Vijf boeken maken vandaag kans op de Socratesbeker, de prijs voor het prikkelendste en urgentste filosofieboek van het afgelopen jaar. In Kunststof hoort u live de uitslag. Een klein overzicht.
In Limitarisme bepleit Ingrid Robeyns een bovengrens aan rijkdom. Met glasheldere argumenten betoogt ze waarom er een limiet moet zitten aan wat een persoon aan geld mag bezitten, niet alleen omdat extreme rijkdom moreel onverdedigbaar is, maar ook omdat die schade berokkent aan klimaat, samenleving en democratie. Geen speld tussen te krijgen. Waar leggen we de grens?
In Schoonheid leidt Stéphane Symons de lezer door de wat stoffige geschiedenis van het westerse denken over schoonheid. Via Plato, Hegel, Kristeva en Adorno komt hij uiteindelijk met behulp van Kant tot een definitie die bij de hedendaagse lezer niet lelijk in de oren zal klinken, namelijk: schoonheid is geen nastrevenswaardig ideaal of subliem fenomeen, maar juist een persoonlijke ervaring die je ook – of juist – in het alledaagse kunt treffen.
Martha Claeys begint haar boek Trots met de constatering dat ze eigenlijk nooit ergens echt trots op is geweest; altijd relativeerde ze haar eigen successen kapot. Trots, is die wel verdiend? Toch mag ze trots zijn op haar originele filosofische poging om deze soms verdachte maar ook emanciperende gemoedstoestand vanuit allerlei hoeken onder de loep te nemen, inclusief kleurrijke voorbeelden en verrassende gedachtegangen.

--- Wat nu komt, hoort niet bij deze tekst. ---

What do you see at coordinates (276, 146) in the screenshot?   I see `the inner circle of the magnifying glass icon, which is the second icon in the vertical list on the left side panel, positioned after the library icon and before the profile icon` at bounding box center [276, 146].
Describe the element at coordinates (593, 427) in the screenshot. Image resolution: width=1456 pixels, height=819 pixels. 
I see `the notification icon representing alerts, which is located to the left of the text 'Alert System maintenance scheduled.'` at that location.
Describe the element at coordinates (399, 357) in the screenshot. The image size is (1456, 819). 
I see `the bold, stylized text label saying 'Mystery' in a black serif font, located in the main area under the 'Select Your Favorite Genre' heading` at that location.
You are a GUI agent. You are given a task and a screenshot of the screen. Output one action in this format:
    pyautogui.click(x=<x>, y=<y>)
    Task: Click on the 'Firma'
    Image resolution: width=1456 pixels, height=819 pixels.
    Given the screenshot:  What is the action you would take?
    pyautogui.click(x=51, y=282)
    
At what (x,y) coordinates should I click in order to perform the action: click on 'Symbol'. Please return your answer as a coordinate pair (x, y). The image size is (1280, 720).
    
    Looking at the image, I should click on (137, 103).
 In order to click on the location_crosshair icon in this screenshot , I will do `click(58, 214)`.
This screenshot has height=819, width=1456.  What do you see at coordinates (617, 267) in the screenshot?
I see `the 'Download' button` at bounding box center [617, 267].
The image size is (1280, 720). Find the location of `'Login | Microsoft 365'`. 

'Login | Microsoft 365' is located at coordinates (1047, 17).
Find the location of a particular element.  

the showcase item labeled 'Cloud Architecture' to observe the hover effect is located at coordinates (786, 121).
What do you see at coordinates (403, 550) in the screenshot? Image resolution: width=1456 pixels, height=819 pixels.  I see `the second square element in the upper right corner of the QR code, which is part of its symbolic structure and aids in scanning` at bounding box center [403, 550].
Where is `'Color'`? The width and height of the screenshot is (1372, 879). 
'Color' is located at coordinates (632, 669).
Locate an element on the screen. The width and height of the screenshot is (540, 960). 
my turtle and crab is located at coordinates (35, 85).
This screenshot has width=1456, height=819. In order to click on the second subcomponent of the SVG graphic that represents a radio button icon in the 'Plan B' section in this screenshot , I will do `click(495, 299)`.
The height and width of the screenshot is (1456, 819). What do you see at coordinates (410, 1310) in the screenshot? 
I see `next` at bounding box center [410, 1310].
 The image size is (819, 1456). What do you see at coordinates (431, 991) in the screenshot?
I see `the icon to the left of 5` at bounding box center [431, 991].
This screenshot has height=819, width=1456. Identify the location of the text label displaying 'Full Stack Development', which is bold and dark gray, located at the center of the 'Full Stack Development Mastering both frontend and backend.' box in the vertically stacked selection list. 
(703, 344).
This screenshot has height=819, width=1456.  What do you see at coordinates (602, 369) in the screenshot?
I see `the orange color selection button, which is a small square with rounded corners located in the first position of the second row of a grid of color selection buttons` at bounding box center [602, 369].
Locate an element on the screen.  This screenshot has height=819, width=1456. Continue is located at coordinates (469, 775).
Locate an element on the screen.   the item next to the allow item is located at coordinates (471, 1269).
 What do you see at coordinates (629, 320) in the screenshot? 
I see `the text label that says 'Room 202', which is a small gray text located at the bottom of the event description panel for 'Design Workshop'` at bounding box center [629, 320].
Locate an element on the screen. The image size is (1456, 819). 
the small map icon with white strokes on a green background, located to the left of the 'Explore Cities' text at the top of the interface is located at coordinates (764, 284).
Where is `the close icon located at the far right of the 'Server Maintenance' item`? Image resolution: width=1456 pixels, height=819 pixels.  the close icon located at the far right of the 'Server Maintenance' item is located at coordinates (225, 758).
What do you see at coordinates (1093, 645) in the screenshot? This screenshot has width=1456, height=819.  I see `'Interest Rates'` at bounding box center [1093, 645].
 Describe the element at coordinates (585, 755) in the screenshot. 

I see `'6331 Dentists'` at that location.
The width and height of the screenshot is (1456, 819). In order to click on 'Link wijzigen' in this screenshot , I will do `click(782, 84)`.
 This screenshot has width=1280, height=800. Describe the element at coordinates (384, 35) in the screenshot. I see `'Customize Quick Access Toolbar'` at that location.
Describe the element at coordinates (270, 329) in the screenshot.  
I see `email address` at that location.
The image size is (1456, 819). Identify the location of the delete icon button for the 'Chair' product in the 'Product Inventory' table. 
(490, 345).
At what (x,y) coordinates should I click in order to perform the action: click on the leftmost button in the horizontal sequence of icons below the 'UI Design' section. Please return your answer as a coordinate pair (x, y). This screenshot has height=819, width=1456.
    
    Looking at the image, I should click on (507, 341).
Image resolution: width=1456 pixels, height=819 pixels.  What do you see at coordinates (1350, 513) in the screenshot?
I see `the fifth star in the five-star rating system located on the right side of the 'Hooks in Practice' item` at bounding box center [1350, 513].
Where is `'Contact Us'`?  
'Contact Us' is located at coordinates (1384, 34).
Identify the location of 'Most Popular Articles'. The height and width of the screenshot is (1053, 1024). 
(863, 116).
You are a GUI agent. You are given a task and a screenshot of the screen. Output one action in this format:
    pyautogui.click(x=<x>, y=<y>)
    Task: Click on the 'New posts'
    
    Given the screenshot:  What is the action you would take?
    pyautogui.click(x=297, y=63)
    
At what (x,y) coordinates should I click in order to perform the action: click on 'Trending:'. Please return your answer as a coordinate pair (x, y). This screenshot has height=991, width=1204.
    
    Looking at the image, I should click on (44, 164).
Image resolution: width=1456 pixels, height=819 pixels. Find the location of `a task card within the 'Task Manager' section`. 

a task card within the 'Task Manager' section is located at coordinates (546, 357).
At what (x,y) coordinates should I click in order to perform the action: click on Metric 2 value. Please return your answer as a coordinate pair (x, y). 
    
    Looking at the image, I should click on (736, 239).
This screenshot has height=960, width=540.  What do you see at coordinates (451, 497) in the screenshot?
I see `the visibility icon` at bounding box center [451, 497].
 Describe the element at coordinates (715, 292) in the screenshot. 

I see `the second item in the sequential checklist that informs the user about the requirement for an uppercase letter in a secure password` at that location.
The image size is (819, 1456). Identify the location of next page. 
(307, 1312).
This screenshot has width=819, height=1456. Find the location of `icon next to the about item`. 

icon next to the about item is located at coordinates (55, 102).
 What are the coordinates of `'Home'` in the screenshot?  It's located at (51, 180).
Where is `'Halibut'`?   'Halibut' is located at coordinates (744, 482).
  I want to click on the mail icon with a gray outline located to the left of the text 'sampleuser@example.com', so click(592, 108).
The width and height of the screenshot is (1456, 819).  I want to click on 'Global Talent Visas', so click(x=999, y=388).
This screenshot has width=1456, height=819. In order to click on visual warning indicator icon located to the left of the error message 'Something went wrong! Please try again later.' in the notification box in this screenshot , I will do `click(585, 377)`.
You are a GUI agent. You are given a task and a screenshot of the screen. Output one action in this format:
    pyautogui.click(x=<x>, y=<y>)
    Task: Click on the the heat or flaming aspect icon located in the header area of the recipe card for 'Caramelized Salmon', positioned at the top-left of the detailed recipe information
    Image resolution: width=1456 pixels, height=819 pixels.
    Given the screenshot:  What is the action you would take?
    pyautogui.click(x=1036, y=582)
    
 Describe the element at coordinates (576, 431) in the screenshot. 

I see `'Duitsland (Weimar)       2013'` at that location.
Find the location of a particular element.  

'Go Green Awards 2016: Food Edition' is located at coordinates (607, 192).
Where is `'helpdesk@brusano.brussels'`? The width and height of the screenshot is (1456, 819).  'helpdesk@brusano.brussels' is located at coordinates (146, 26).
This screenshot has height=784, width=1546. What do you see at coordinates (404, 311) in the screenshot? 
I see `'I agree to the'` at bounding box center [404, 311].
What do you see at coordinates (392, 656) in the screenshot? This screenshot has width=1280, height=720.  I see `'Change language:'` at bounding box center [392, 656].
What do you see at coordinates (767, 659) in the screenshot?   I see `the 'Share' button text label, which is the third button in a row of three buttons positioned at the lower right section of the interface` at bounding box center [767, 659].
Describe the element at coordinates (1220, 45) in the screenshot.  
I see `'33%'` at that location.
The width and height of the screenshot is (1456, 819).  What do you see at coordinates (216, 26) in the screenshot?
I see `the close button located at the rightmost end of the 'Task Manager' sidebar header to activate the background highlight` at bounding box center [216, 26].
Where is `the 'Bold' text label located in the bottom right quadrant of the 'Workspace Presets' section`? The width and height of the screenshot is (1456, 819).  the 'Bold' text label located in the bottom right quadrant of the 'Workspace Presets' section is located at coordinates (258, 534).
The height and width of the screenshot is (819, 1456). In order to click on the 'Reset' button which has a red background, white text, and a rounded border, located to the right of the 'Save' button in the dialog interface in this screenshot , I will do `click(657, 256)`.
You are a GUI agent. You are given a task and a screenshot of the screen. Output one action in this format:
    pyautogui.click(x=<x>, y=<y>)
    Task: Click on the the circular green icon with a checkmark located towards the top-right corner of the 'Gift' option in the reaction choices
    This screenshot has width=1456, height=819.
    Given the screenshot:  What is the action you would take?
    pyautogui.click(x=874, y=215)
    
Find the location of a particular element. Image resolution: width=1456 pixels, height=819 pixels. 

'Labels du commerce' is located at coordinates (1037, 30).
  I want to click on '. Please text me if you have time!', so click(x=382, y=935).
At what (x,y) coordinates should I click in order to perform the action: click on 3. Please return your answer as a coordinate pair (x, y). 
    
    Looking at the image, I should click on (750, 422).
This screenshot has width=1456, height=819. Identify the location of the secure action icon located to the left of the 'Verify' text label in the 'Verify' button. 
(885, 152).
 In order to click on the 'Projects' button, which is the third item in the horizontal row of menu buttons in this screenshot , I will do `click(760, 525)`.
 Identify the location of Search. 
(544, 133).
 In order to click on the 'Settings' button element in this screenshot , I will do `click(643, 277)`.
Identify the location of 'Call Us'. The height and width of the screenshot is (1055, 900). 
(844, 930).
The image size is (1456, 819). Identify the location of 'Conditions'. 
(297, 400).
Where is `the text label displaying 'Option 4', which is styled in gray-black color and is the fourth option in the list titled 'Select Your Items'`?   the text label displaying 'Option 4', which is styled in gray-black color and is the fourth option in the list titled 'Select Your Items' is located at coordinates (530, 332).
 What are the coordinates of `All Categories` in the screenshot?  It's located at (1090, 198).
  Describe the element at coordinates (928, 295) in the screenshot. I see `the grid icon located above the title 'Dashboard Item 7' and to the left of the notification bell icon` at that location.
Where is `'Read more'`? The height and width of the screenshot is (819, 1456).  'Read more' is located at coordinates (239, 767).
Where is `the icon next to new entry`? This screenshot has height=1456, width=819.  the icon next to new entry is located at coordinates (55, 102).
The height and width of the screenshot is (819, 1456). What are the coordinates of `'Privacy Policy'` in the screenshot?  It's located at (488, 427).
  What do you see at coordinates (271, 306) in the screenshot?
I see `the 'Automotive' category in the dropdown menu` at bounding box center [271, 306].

In Nieuwe lichamelijkheid maakt Jenny Slatman korte metten met de aloude scheiding tussen lichaam en geest. Zijn we een ‘ik’ met een (soms haperend) bewegingsapparaat? Nee, we zijn belichaamd, zegt Slatman, en ons belichaamd-zijn staat altijd in verband met de fysieke en sociale omgeving. Wat we kunnen met onze eindeloos diverse lichamen, hangt daarom in grote mate af van hoe de wereld is geordend.
Ondanks de slecht gekozen titel is Doe zelf normaal van Maxim Februari een prikkelend essay over hoe ons ‘menselijk recht’ van twee kanten bedreigd wordt. Enerzijds tast technologie de rechtsstaat aan door ons buiten de democratische paden om normen op te leggen. Anderzijds hangen ons door tijdnood draconische klimaatmaatregelen boven het hoofd, waardoor mensenrechten – vertragend obstakel – bijzaak worden. Een zoekend maar urgent verhaal.